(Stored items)
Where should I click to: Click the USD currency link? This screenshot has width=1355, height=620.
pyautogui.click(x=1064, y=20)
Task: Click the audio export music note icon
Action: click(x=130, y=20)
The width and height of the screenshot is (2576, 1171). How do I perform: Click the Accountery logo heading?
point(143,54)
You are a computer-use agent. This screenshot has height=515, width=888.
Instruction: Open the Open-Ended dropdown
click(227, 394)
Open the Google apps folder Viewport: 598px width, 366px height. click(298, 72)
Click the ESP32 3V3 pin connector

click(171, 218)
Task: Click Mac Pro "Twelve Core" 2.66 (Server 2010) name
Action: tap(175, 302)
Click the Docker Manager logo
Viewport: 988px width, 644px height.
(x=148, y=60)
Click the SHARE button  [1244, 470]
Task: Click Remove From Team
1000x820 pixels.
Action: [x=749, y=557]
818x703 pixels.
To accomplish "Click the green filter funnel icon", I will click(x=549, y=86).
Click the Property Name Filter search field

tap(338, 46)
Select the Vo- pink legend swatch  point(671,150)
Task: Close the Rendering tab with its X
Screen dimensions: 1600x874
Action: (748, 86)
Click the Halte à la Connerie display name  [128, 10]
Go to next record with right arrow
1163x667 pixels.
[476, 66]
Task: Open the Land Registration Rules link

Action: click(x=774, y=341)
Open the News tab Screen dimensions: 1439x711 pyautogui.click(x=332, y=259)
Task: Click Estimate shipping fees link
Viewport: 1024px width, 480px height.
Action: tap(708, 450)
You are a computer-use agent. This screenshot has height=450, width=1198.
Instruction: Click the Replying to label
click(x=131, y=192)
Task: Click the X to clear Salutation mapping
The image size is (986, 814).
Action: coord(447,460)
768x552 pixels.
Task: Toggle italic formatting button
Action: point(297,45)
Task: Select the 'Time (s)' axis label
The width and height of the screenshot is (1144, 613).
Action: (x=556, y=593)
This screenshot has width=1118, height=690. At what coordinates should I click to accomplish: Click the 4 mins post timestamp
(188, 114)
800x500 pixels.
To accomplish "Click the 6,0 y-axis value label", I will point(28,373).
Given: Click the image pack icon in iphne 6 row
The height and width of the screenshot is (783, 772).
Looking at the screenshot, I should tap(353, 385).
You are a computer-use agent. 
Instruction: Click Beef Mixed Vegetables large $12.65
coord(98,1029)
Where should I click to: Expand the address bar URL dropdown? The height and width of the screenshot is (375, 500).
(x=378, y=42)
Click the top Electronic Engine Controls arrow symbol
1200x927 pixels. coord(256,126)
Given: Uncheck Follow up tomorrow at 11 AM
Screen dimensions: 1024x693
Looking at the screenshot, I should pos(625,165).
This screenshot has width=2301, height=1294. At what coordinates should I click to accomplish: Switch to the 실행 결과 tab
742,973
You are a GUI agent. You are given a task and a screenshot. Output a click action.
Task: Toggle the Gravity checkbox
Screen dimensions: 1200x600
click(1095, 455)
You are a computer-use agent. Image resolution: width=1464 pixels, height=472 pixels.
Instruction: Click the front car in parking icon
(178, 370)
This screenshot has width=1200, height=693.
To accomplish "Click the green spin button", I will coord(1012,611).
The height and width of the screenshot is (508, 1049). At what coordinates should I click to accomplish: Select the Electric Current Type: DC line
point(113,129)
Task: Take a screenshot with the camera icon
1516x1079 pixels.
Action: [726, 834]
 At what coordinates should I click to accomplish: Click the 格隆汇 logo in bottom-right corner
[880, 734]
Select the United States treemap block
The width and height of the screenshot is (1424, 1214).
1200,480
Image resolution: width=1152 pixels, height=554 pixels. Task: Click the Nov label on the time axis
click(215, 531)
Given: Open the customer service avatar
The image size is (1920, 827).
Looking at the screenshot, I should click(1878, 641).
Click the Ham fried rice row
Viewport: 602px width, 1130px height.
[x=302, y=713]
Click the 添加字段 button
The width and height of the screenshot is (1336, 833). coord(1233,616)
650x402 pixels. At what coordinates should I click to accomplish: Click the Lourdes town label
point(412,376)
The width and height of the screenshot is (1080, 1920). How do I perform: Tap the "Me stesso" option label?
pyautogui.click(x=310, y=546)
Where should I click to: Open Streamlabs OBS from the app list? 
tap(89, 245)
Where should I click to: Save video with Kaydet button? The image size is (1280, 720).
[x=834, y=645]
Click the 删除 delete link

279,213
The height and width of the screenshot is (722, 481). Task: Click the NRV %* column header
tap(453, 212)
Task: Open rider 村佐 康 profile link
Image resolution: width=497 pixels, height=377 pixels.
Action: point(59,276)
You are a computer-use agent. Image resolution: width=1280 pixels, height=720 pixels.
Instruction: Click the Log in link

» Exercise goal: Using the entries, count how many lines contain the string "computer". Write only the number.

» Solution below: 5